## Selected excerpt
START
War in the Spirit World

Ephesians

War in the Spirit World

October 9th, 1983 @ 8:15 AM

Ephesians 6:12

For we wrestle not against flesh and blood, but against principalities, against powers, against the rulers of the darkness of this world, against spiritual wickedness in high places.
Print Sermon
Play Audio

Show References:
ON OFF

WAR IN THE SPIRIT WORLD

Dr. W. A. Criswell

Ephesians 6:12

10-9-83    8:15 a.m.

  

 

And it is a gladness for us in the First Baptist Church of Dallas to welcome the great throngs of you who share this hour with us on radio.  This is the pastor bringing the message on angelology.  Somebody asked me, "Is there a word like that?"  I said, "No, it is just one that I use, coined, angelology."  In the long, long series on "The Great Doctrines of the Bible," we are coming to the latter part of the three year series of messages.  This section is on angels; and there are seven of them.  Next Sunday morning the message will be entitled The Fall of Lucifer – The Beginning of Sin.  After we have finished the seven messages on angelology, we shall enter the final three sections on eschatology, the consummation of the age.

The message this morning is entitled War in the Spirit World, and the text is Ephesians 6:12: "For we wrestle not against flesh and blood, but against," and then he names here – these words in the King James Version are translations of Greek words that refer to the hierarchy of the angels of evil.  Our fighting, our wrestling, our confrontation is not with flesh and blood, "but with principalities," that is one hierarchical name group, "powers," that is another, "rulers of the darkness of this world," that is another, "spiritual wickedness in," and it is translated here, "high places," in the heavenlies up above us.

The introduction of the subject is not as extraneous as we might think; war, conflict, confrontation in the spirit world.  A great philosopher – possibly the greatest of all time, Plato – Plato would say that the real world is not the material, physical world, which he would describe as being transitory and temporal, but the real world, Plato would say, is the world of the spirit, the unseen, invisible world.  If Plato were lecturing here this morning, he would illustrate it with his doctrine of ideas.  The real world is a world of ideas.

An idea, of course, is invisible and intangible and unseen, an idea; but the idea is the real reality.  The expression of it is temporal and transitory.  He would say, for example, a chair, the reality is the idea of a chair; the expression of it, the physical, tangible chair that you look at it is temporal and transitory.  It’s the idea, Plato would say, that is eternal and that is invisible.

When we enter the world of physics, we also enter another world that is unseen and intangible.  I read several months ago of a man’s description of the gravity that holds this world in its orbit around the sun, and he said, "The power of that gravity that holds the earth in its course around the sun has the strength of a steel beam three thousand miles in diameter."  There is a power, three-thousand-mile steel beam that holds this earth as it orbits around the sun, yet a little bird can fly through it.  It’s invisible; it’s in another world.
END
## Given information
START
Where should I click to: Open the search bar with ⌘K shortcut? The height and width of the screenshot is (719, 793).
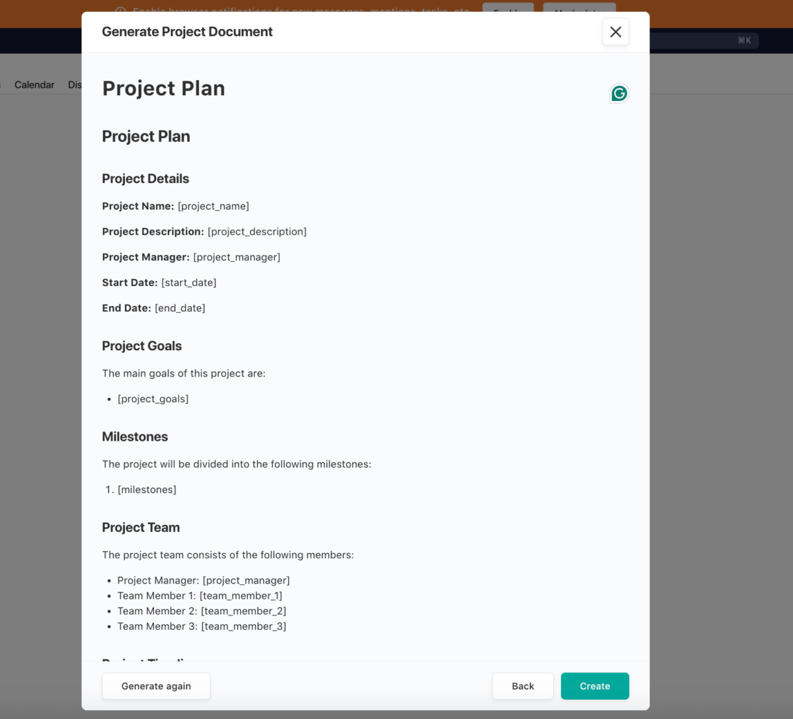pyautogui.click(x=744, y=40)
END
## Request
In the sermon on war in the spirit world, list every name the preacher identifies as a hierarchical name group of the angels of evil in Ephesians 6:12.

## Result
- principalities
- powers
- rulers of the darkness of this world
- spiritual wickedness in high places